## BEGIN Extracted records

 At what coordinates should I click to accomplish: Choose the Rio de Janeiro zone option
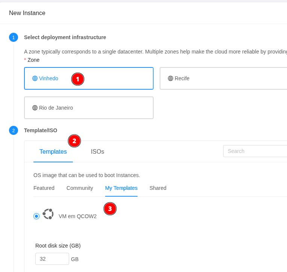pos(89,108)
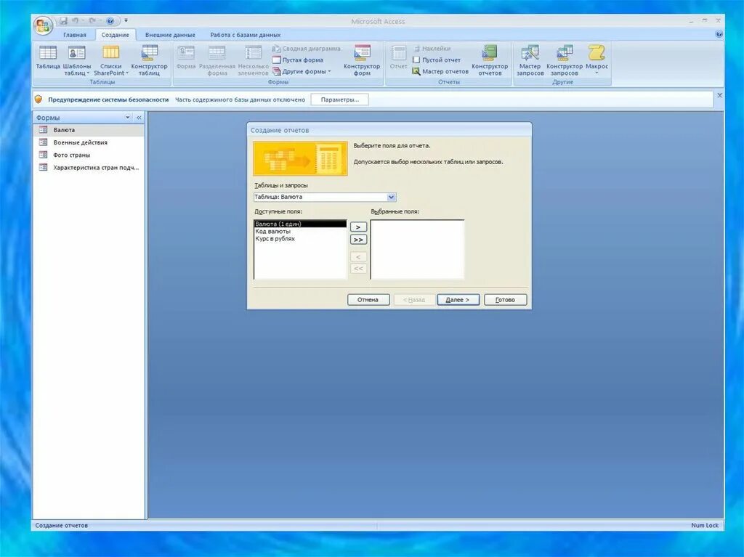Click the Конструктор форм icon
The width and height of the screenshot is (744, 557).
pyautogui.click(x=362, y=60)
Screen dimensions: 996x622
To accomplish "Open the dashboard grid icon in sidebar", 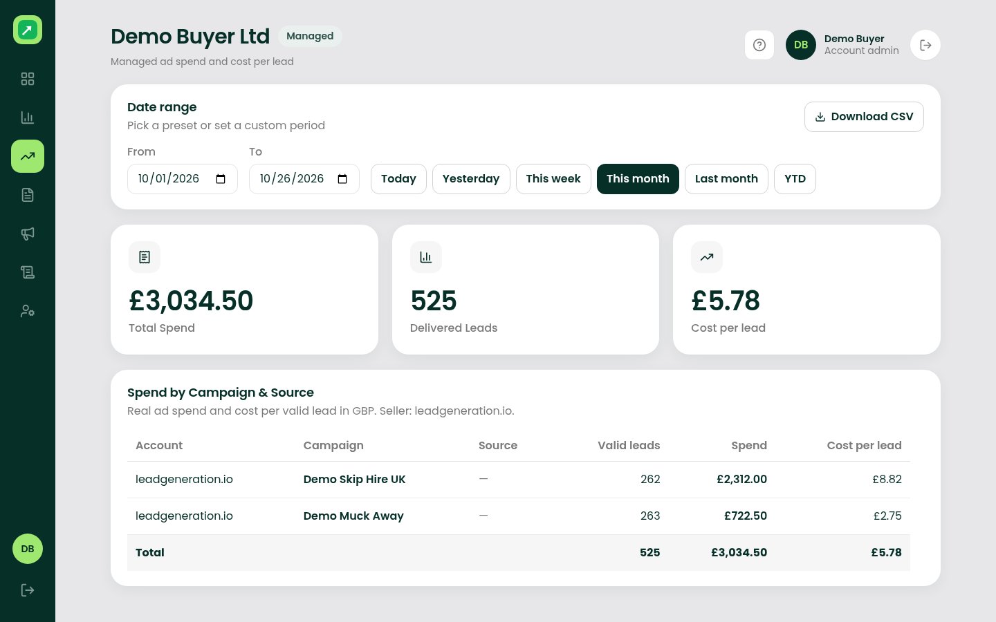I will pos(28,79).
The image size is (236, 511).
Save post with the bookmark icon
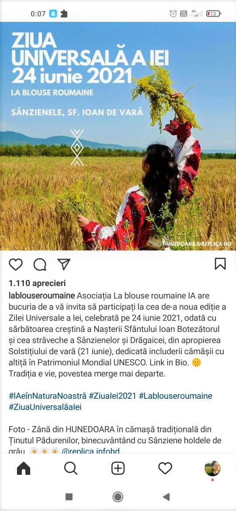[220, 264]
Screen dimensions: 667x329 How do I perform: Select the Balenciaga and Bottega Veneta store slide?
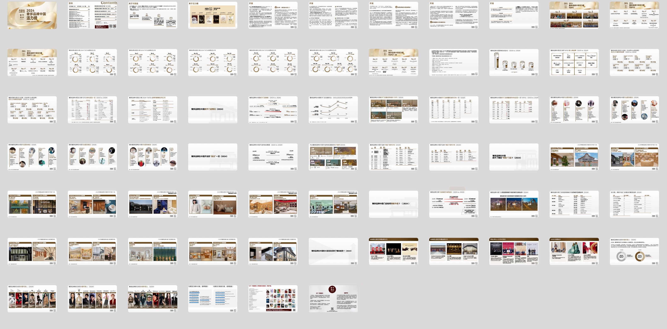coord(32,251)
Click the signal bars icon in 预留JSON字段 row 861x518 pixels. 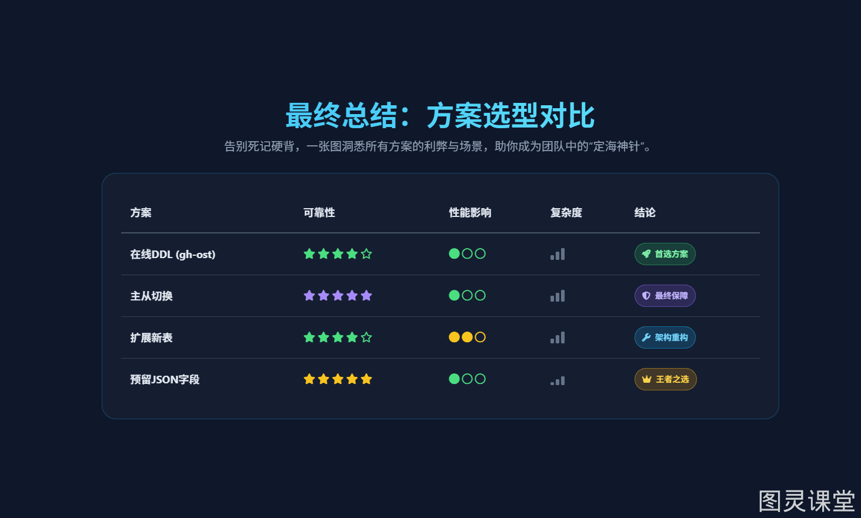558,380
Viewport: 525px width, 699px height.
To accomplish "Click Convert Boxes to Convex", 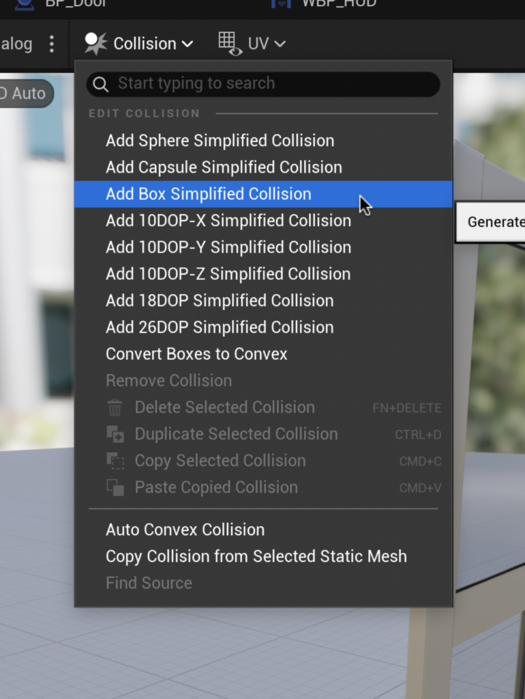I will click(x=196, y=354).
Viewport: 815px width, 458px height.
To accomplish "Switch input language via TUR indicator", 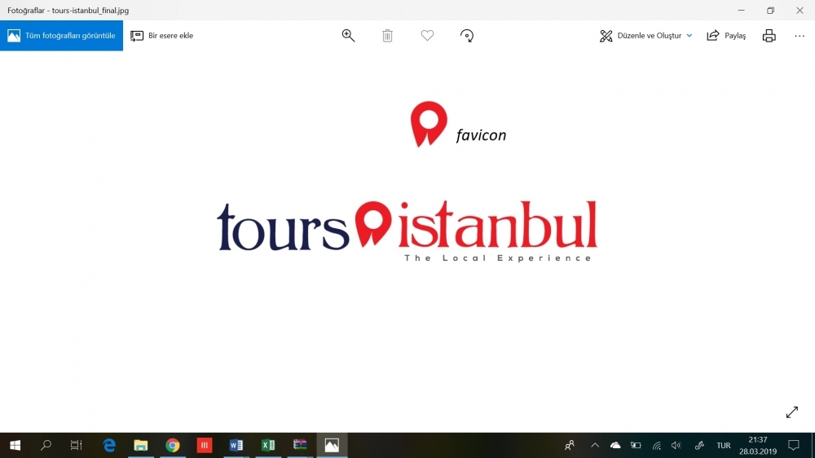I will (x=723, y=446).
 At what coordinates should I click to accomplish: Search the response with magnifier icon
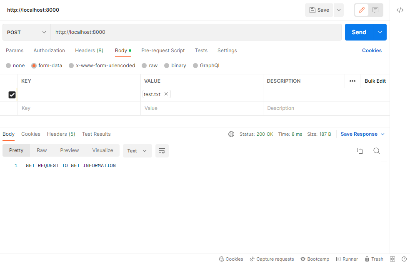[x=376, y=151]
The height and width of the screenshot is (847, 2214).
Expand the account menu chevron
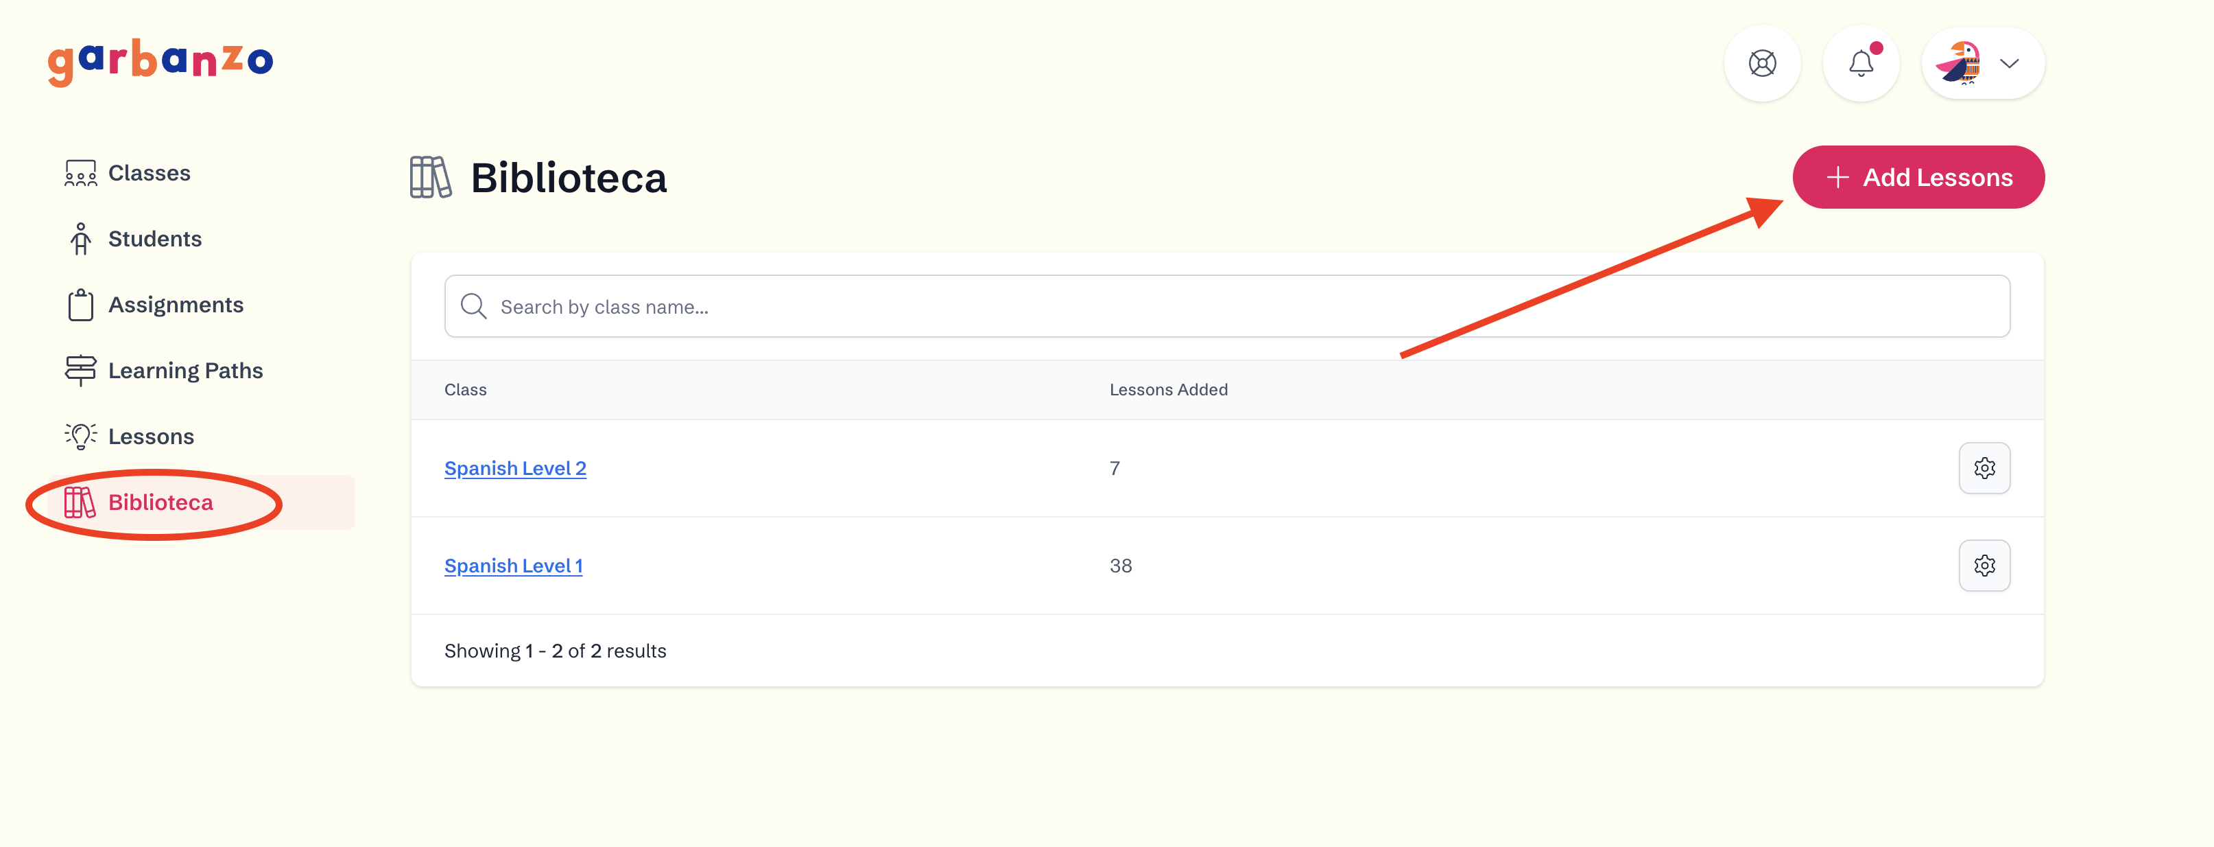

## END Extracted records

● Directions for this task
Reproduce verbatim everything from the line containing "At what coordinates should I click to accomplish: Search" down to the end of the entries, both ends included. Omit the pictures from your answer.

● Written answer
 At what coordinates should I click to accomplish: Search the response with magnifier icon
[x=376, y=151]
The height and width of the screenshot is (847, 2214).
Expand the account menu chevron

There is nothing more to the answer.